The Long Way to One Silent Goodbye
Unsent letters
The wake can’t drive the boat. It’s just the trail left behind. It can’t make the boat go forward, any more than the trail you’ve left behind in your life is responsible for where you’re going now. The belief that whatever you’ve been is what you have to be is a meme — a mind virus.
Dr Wayne W. Dyer
I know I have to stop thinking of you. I lost you. All remained in the past. All between us had run away.
I remember Heraclitus’s metaphor of a flowing river, which we cannot step into twice.
This way, we cannot turn back something that has gone, no matter how we think of it, no matter the memories. The memories. I do not want to erase them, although they grow in my soul with severe sadness.
I must accept the reality. I have to understand the magic has gone and look my way ahead. But I cannot forget you because I meet you almost every day, and all starts again with a new beginning. We see each other and talk about ordinary things. I look at your smile and your eyes, I hear your voice, and all my feelings turn back, intense and overwhelming.
We had given no promises. The only thing I want is to clear our relationship. I have so many words to tell you. But the right time never comes. And the correct words, too. I order them in my head. I meet you, and I do not dare to tell them. The right words stay stuck in my mind and do not want to be said.
We were so close to each other. Our hearts and souls were close. But something happened, and this life snatched us up, and all between us disappeared as if it had never happened. We never said goodbye. Our relationship had been frozen in the past, and after that followed… darkness. Yes, we talked sometimes—little ordinary words with no meaning inside. The only thing they did was to make the silence between us more bearable. Was it? Hardly. Sometimes I thought silence was a better choice. Better than those blank words.
It was time I could tell you everything. You said it was the same with you. And now?
I don’t imagine what is going on.
I look at my smartphone because I used to do it for so long — waiting for your messages and calls, but you call me rarely. Now the calls are so short that we say a few words about our everyday lives and, after that — finish.
We simply fill the silence with these meaningless phrases.
Where has gone the man I trusted?
I guess. Reality leads. You chose your path, and I am not on it. I don’t have any place in it. I was like a ghost existing somewhere in the dusk between reality and dreams, between desire and imagination. I was coming true if you wanted me. If you were in need. If you looked for me. If I was not necessary, I just disappeared. I was a ghost fed with your imagination and your frustration.

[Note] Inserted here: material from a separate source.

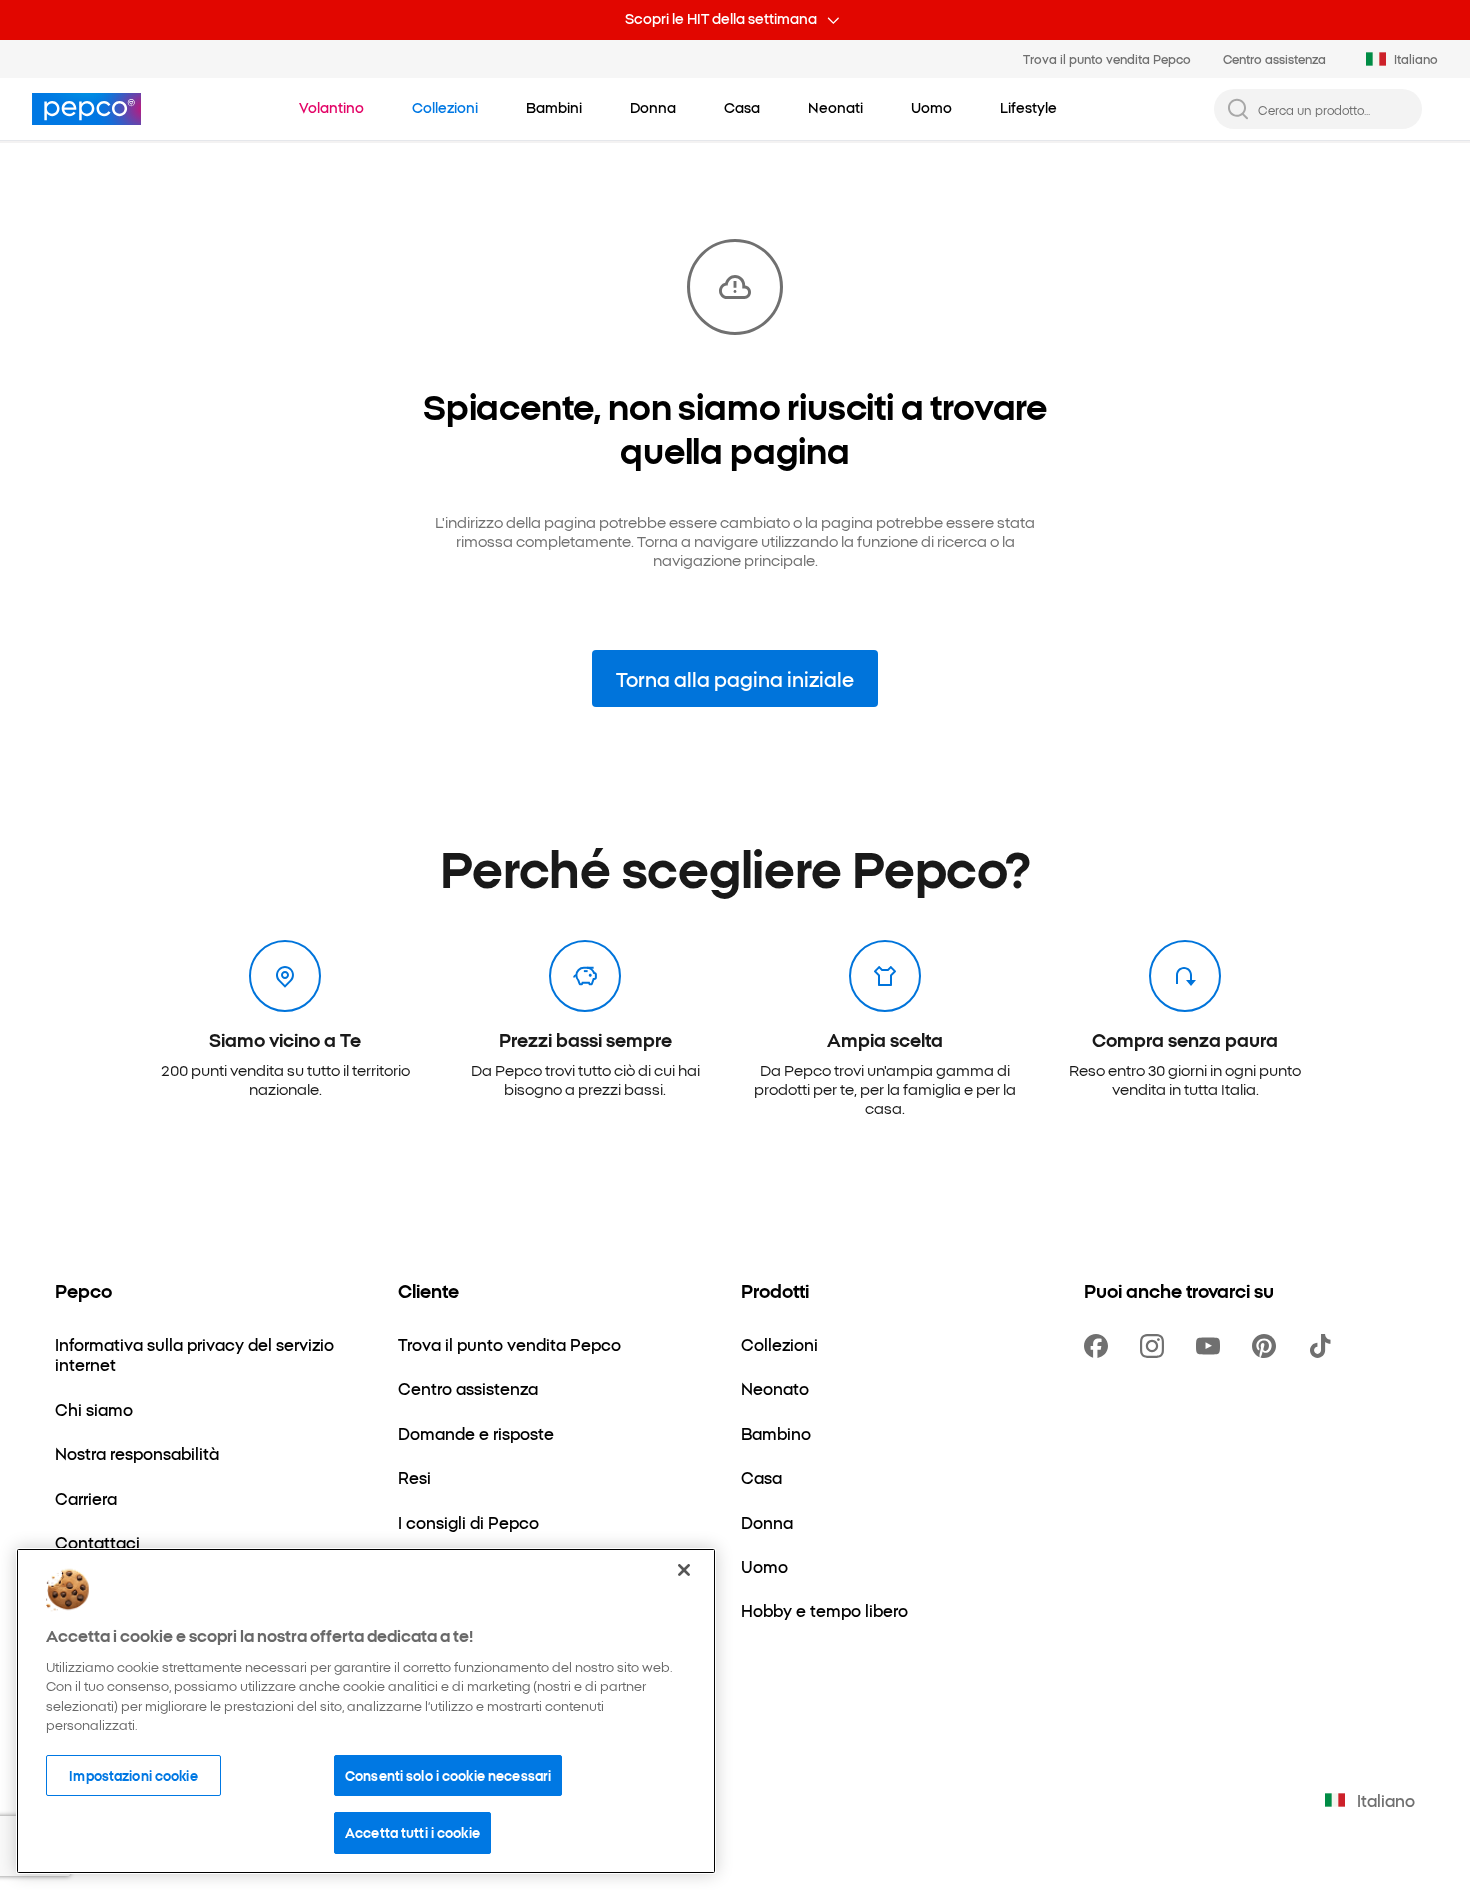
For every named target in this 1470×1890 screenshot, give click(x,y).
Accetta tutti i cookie (412, 1832)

Now I am again in the shades.
Sometimes you pull me out of them because of strange scruples or even stranger courtesy. Maybe you feel sorry, or you have doubts. I suppose, your memories come to your mind, too. You also feel guilty. But I do not need your mercy. It is humiliating to wait for somebody to remember that you exist. I need to rescue. To save myself from you. I don’t want to stay in the shades. I don’t want to dream with open eyes. It kills me. I am like an addicted person to abstinence. You keep me dependent on your presence, giving me little doses of it, and I cannot overcome you!
How it all started?
It was so strange. You were in a deep cave of solitude and did not know how to exit. I chanced to be there and to be like a guiding light for you. We shared thoughts and helped you to keep the fire of life in your eyes because the cave of your solitude was like a spindle. If you let yourself go down, you cannot come back up. Reaching the Hell you would have the chance to talk to the Devil. But he does not give free interviews! How to pay? With your soul.
So I did help you! Why did I mess with this? Maybe because there is darkness in everyone. So we travelled along the long way up. It was tough. It was a thorny path. But it was a bit easier because we were together. And we chose the right direction.
The spindle of the darkness came to its end. We saw the daylight.
We ran, holding our hands. I felt your strength, your sweet breath, and I was sure it was the most beautiful running in my life. I knew you were next to me. I trusted you. I was sure you wouldn’t hurt me.
We promised nothing. We just had escaped the darkness of the abyss.
But after that…
We all know nothing is forever. Everything has its end.
You just disappeared. I had memories of our long journey. How long had it been? Who knows? Journeys of the mind and heart have no simple measure. We cannot count the minutes of love.
I stayed there over a lonely cliff and let my tears go… Like Orpheus cried for Eurydice. He hadn’t chanced to free her from Hades. She stood forever in the Underworld.
Do you know the myth of Orpheus and Eurydice?
Orpheus joined the expedition of the Argonauts, saving them from the music of the Sirens by playing his own, more powerful music. On his return, he married Eurydice, who was soon killed by a snakebite. Overcome with grief, Orpheus ventured himself to the land of the dead to attempt to bring Eurydice back to life.
I hope you were safe. You were out in the daylight.
I should stop thinking of you. Silence would cure me. It was the best medicine for my soul.
It was time to say goodbye.
Thank you for reading my story. I hope you like it.